Analysis of: Honda's Diesel-Powered Dreams | www.businessweek.com
Implications:
Honda has announced a plans to introduce Diesel powered vehicles into its smaller vehicles starting in 2010. They are of the opinion that hybrids are better suited to larger vehicles and have consequently chosen to pursue diesel technology. This is about 180 degrees from the plans and actions of other automotive manufacturers. Given Hondas well-deserved reputation for power train engineering and manufacturing, it is to be expected that they will create a product with outstanding technical performance. The question to be answered is will they be able to market it to a consumer that has shown great reluctance to purchase diesel powered automobiles.Analysis:
Honda has a well-deserved reputation for producing outstanding engines. The heart and soul of the company has been centered on power train design and manufacturing, not only for automobiles, but also for motorcycles, recreational vehicles, boats, lawn and garden equipment, generators, and soon for jet engines. Their engines excel for their efficiency (mpg), power (hp/Liter displacement) and remarkable for low emissions performance. On the face of it Honda's plans stand in quite stark contrast to announcements and actions of other automotive manufacturers. In my opinion this is a high-risk approach and will require both engineering expertise and marketing savvy to succeed..
First of all Honda asserts that Hybrid power train designs are better suited to smaller vehicles and become excessively expensive for larger cars and SUVs. This is a perhaps a slightly self-serving assertion, as Honda primarily markets smaller vehicles. It had an early entry into the hybrid market, the Insight coupe introduced in 1998. This vehicle was not well accepted in the market, primarily in my opinion, because of poor packaging.
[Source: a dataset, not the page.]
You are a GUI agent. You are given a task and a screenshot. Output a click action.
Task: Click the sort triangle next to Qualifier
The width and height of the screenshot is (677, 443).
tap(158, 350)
It is basically a two-seater with very limited storage capabilities and marginal utility. Honda’s further hybrid offerings on the Civic and Accord models have not met with much success either. These vehicles could be viewed as technical successes, but marketing failures. While there are certainly many technical issues yet to be resolved on hybrid vehicles (primarily centered on battery performance), Toyota has been very successful in creating a very positive image for its hybrid products, a marketing success. It is also noteworthy that other manufacturers are in the process of introducing hybrid power trains in larger vehicles such as pick-up trucks and SUVs (Ford, GM, and perhaps Toyota). These manufacturers have found hybrid power trains for these applications to be sound on the basis of technical and economic issues and hybrids offer marketable features in a fuel economy sensitive marketplace.
The Honda plan is to utilize Diesel engines to power its smaller vehicles. They are developing a four cylinder engine slated for 2010 to be followed a V6 version. Diesel engines have a fuel economy advantage over spark-ignition gasoline engines. It is this benefit that seems to be the root of the Honda plan. However that does not necessarily offer the consumer an advantage if Diesel fuel prices continue to substantially exceed that of gasoline (ultimately $/mile is the issue, not mpg). Never the less, the historical problems with diesel engines are difficulty starting, rough running, disturbing noises, and sooty exhausts. The poor experience of American customers in the 80’s has left a lasting negative attitude towards diesels. However the current popularity of these engines in Europe attest to the refinements in design in the past couple of decades that have mitigated these shortcomings. Other American automotive manufacturers have utilized diesel power plants in truck applications, where the high torque and fuel economies are attractive benefits. As I understand Honda design, they have eliminated the need for periodic service for the exhaust treatment system. This is a technical triumph and is a tribute to Honda’s power train engineering capabilities. The open question is will Honda be as successful in its marketing efforts for its diesel-powered vehicles. If it is successful in removing the stigma, expect other manufacturers to follow Hondas lead.